The suggestion that the overtaking of planet Earth by one species – humans – kicked off a new age was first made by Paul Crutzen in 2002. Crutzen, a Nobel prize-winning chemist, said we should now consider that we are living in the Anthropocene, an age dominated by human activities.
Since then, his term has caught on. Stick it in Google and you get over 42,000 hits. It’s got its own Wikipedia entry. Scientists are using it – the International Geosphere-Biosphere Programme recently published a document with a chapter devoted to it. (Bill Gates hasn’t caught on though – my spellchecker doesn’t recognise it.)
In spite of all this, and the apparent logic behind it, declaring the advent of a new geological age is no small matter. So although we may all – and I include scientists in that “we” – be perfectly happy to talk about the evils and blessings of the Anthropocene, we will not officially be living in it until a group of scientists at the International Union of Geological Sciences puts their seal on the term.
And that won’t happen – if indeed it does – for several more years.
To kick-start the process of formalising the term, Jan Zalasiewicz and his colleagues at the Stratigraphy Commission of the Geological Society of London have laid down their case in favour. Their defence is featured on the cover of the February 2008 issue of GSA Today, published by the Geological Society of America.
To some, it may seem obvious that humans are massively changing the environment, but what Zalasiewicz had to do was show that 10, 100, 500 million years down the line, if you were to slice through a chunk of sediment you would be able to identify a distinct layer that corresponds to our reign on Earth.
The group says there is enough evidence around to suggest this will be the case. Ocean acidification, if it continues, could bring an end to corals which will change the nature of ocean rocks. Humans activities have triggered huge amounts of erosion, generating a new layer of sediment.
Widespread agriculture is replacing natural vegetation with large expanses of single crops. Cutting down forests, draining marshlands and peat bogs, transforming the prairies have pushed out the animal and plant species that live there and caused them to go extinct. All of the above will mean that one day, the fossil record of our time will look very different to the pre-Anthropocene record.
If indeed we are now in a new age, when did it begin? That’s a bit tricky, seeing as it is too early to study the physical slice of sediment and find the bottom of that distinctive new layer in a form that can be recognised around the world. (I’m picturing the geologists of the future pulling out sediment cores looking for the layer of plastic debris that marks the Anthropocene.)

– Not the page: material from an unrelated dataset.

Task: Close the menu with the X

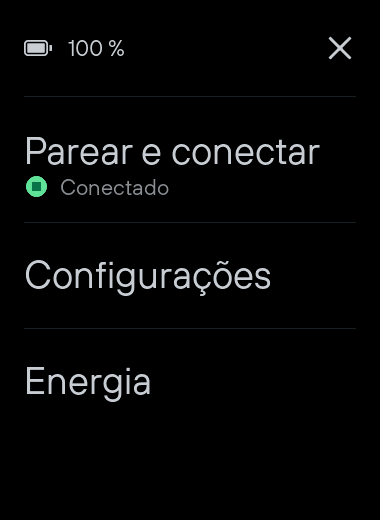Action: point(340,48)
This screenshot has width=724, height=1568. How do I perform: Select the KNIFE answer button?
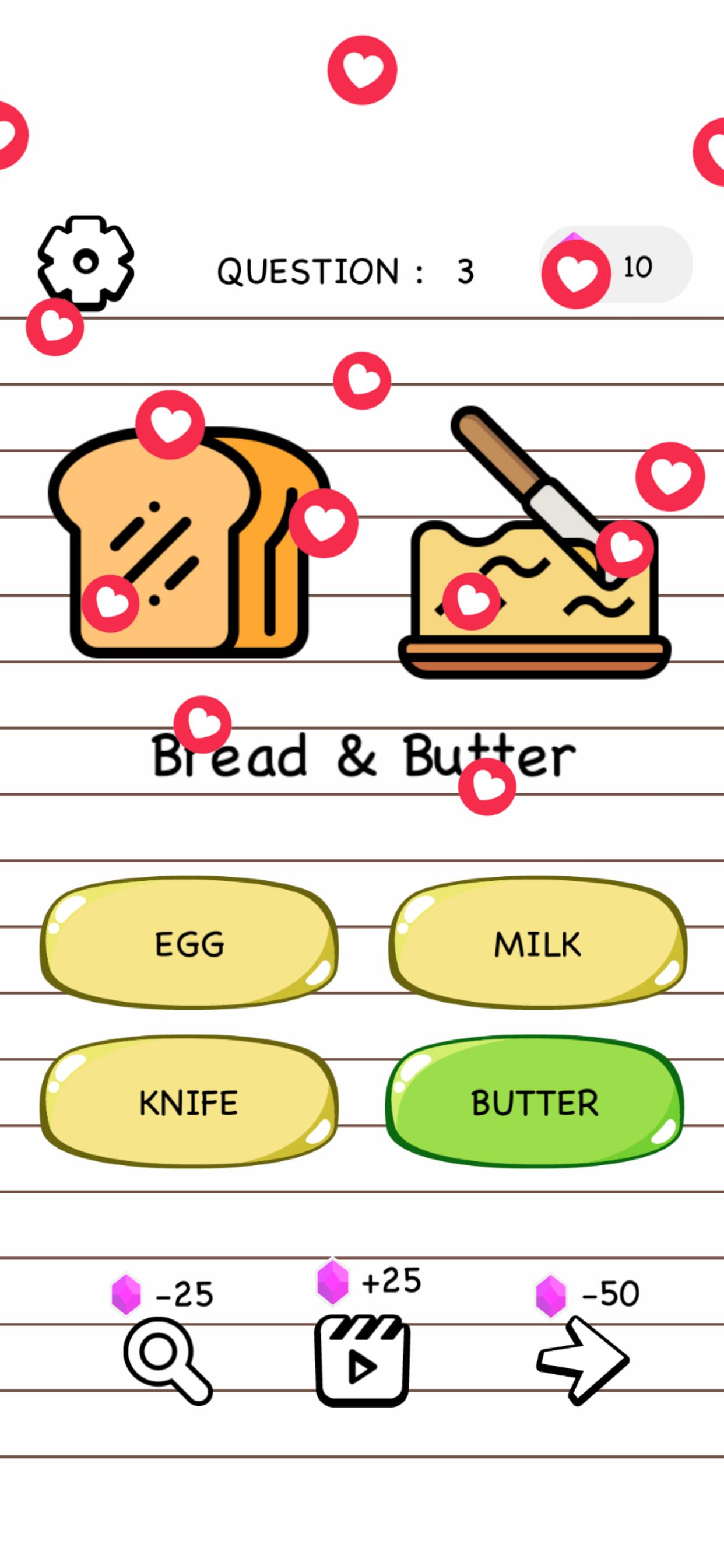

So Zalasiewicz says the date should be set to 1800, because that’s when human population hit 1 billion and started to grow at an alarming rate and when a number of changes associated with industrialisation suddenly took off.
The team doesn’t go so far as saying that we are in a new era – although they caution that a mass extinction brought about by humans would be an argument in favour of that. Instead, they are just arguing for a new epoch (a sub-division of an era). So bye bye Holocene, but the Quaternary stays.
I’m tempted to wonder how anyone could object to formalising the Anthropocene. Most scientists agree that human activities are driving widespread environmental changes that reach down to the bottom of the seas, high up into the atmosphere, and from pole to pole. But there will no doubt be objections, the main one amongst them being, possibly, that it is simply too soon to say.
After all, stratigraphy experts normally spend their time defining epochs that are long gone. New epochs haven’t exactly been defined “live” before.
Besides, who knows – if the governments of the world get their acts together and we all start tightening those carbon purse strings, maybe, just maybe, we could manage to stay in the Holocene after all?